Task details -> Scan the entries for the word "computer". Every line that has it should be copied.

Dataset extract ->
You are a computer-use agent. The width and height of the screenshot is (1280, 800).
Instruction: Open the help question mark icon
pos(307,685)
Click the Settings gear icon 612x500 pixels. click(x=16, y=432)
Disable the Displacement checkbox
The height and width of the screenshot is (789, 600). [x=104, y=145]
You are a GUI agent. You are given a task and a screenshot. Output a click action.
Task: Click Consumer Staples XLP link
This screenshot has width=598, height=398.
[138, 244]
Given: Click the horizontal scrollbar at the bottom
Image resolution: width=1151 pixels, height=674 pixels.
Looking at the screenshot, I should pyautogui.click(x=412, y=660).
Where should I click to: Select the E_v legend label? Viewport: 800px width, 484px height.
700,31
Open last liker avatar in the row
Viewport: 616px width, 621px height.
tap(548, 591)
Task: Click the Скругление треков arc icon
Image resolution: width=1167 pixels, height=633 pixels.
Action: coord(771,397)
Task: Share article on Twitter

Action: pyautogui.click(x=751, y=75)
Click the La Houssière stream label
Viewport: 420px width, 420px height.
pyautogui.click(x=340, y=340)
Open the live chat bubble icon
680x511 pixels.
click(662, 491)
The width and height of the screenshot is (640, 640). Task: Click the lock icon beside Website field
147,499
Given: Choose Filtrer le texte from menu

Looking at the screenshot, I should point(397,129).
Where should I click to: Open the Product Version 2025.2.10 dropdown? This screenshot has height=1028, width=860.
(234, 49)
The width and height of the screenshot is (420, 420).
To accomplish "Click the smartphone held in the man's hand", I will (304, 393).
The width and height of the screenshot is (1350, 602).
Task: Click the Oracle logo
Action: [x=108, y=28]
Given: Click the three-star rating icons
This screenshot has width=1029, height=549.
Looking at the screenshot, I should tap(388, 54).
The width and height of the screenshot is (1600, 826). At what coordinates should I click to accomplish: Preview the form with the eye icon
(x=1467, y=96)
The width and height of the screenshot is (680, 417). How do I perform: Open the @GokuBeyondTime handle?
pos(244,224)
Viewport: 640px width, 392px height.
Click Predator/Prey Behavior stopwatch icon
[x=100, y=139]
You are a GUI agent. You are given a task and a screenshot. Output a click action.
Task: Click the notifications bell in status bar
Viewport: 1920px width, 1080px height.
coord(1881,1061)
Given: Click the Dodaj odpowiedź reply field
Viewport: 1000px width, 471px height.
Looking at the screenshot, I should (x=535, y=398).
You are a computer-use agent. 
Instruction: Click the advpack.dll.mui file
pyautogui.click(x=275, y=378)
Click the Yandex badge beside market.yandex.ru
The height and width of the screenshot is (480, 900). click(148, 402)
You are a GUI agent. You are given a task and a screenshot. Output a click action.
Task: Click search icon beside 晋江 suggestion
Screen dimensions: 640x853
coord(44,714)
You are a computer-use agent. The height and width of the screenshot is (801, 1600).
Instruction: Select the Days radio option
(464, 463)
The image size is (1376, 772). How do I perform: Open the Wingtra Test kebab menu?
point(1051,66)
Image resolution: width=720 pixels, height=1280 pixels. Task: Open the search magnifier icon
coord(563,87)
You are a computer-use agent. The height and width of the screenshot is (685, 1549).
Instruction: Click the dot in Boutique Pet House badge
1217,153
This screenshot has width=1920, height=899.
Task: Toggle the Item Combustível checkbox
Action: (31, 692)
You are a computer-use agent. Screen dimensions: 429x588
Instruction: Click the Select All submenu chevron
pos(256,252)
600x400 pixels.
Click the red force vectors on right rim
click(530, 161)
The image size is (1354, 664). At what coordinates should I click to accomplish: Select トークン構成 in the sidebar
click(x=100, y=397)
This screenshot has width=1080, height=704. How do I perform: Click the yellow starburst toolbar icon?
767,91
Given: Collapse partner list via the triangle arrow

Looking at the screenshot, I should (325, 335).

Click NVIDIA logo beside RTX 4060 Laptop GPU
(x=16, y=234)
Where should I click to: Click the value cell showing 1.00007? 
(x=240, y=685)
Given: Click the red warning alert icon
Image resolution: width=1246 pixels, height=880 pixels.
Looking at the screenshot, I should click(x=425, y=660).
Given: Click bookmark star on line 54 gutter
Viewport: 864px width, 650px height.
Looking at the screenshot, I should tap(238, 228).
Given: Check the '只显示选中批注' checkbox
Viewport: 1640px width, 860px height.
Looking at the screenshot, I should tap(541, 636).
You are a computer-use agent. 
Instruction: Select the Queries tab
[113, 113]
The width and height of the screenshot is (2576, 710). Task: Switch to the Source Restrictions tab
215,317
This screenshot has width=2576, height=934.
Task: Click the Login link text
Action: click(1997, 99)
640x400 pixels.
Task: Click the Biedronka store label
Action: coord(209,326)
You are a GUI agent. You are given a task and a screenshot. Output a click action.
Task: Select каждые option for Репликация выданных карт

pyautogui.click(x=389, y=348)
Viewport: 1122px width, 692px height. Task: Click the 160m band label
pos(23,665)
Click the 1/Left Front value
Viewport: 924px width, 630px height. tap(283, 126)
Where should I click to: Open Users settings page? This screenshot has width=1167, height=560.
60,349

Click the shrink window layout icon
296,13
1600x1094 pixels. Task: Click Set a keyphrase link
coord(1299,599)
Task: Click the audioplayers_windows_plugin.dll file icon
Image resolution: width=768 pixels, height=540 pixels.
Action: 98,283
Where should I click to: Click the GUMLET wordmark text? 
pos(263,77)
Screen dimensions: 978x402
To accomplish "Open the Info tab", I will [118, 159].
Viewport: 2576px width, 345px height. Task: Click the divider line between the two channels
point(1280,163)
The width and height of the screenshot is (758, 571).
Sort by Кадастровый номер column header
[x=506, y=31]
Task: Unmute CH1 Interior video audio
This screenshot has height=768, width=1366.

Reply to the exercise ->
You are a computer-use agent. The width and height of the screenshot is (1280, 800).
You are a computer-use agent. 
You are a computer-use agent. The height and width of the screenshot is (801, 1600).
You are a computer-use agent. The height and width of the screenshot is (685, 1549).
You are a computer-use agent. Screen dimensions: 429x588
You are a computer-use agent. 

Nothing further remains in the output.